L'Assommoir

L'Assommoir (paragraphe n°357)

Partie : Préface de l'auteur, chapitre II

Coupeau força Gervaise à se lever. Elle pouvait bien s'approcher, elle verrait. Le chaîniste consentit d'un grognement. Il enroulait le fil préparé par sa femme autour d'un mandrin, une baguette d'acier très mince.

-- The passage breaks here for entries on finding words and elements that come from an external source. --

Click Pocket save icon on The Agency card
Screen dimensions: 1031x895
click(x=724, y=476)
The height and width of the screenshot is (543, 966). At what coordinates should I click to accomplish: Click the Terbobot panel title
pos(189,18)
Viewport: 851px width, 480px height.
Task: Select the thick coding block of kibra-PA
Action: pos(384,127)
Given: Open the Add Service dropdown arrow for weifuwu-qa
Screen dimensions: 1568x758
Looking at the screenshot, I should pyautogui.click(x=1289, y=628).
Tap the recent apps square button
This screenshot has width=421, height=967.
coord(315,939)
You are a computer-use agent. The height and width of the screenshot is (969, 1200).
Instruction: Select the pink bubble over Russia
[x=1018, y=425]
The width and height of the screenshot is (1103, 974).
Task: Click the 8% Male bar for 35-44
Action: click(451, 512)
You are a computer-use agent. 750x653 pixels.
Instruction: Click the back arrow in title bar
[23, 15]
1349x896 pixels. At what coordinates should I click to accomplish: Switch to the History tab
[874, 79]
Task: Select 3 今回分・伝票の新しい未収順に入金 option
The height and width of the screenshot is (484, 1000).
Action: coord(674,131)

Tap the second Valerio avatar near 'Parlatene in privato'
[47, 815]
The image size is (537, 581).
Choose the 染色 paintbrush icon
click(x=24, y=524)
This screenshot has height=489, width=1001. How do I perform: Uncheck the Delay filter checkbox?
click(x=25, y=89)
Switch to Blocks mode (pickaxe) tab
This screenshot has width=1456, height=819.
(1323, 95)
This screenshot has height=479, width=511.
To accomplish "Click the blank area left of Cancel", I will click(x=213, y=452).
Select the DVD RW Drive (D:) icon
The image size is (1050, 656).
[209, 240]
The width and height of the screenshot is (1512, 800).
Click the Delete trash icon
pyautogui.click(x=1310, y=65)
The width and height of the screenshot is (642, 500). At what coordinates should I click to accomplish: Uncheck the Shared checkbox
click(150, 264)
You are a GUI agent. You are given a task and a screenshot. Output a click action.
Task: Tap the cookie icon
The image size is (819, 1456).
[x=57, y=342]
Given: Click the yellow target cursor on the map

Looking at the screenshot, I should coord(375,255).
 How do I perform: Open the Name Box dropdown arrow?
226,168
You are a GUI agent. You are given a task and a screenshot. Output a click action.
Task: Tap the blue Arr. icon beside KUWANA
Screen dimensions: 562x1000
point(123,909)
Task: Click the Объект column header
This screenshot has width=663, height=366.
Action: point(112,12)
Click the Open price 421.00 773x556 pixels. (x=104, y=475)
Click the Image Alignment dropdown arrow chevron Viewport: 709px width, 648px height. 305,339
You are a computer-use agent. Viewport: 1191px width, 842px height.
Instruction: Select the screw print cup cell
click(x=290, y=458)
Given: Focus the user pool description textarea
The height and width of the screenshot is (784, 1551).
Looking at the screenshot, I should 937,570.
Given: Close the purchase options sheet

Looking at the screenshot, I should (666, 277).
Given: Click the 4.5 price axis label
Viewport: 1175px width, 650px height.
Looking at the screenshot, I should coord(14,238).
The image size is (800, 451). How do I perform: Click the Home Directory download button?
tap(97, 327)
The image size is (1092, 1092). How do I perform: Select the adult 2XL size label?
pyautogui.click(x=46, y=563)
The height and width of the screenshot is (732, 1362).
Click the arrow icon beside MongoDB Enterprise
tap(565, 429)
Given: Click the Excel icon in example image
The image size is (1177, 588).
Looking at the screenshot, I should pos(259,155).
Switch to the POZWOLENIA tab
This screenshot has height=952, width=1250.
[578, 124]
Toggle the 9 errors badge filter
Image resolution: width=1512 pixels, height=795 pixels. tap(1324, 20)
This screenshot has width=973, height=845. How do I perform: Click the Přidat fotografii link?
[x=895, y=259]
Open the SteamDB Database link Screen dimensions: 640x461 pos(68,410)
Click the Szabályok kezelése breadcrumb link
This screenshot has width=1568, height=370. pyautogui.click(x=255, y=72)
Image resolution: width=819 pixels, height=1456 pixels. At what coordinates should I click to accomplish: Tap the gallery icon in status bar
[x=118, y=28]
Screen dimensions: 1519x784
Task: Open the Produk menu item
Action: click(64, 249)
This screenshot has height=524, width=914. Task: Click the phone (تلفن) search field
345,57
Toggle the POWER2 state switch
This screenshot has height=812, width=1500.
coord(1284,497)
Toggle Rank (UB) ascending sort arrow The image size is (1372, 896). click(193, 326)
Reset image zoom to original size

Puis, il donna un léger coup de scie, qui tout le long dumandrin coupa le fil, dont chaque tour forma un maillon. Ensuite, il souda. Les maillons étaient posés sur un gros morceau de charbon de bois. Il les mouillait d'une goutte de borax, prise dans le cul d'un verre cassé, à côté de lui ; et, rapidement, il les rougissait à la lampe, sous la flamme horizontale du chalumeau. Alors, quand il eut une centaine de maillons, il se remit une fois encore à son travail menu, appuyé au bord de la cheville, un bout de planchette que le frottement de ses mains avait poli. Il ployait la maille à la pince, la serrait d'un côté, l'introduisait dans la maille supérieure déjà en place, la rouvrait à l'aide d'une pointe ; cela avec une régularité continue, les mailles succédant aux mailles, si vivement, que la chaîne s'allongeait peu à peu sous les yeux de Gervaise, sans lui permettre de suivre et de bien comprendre.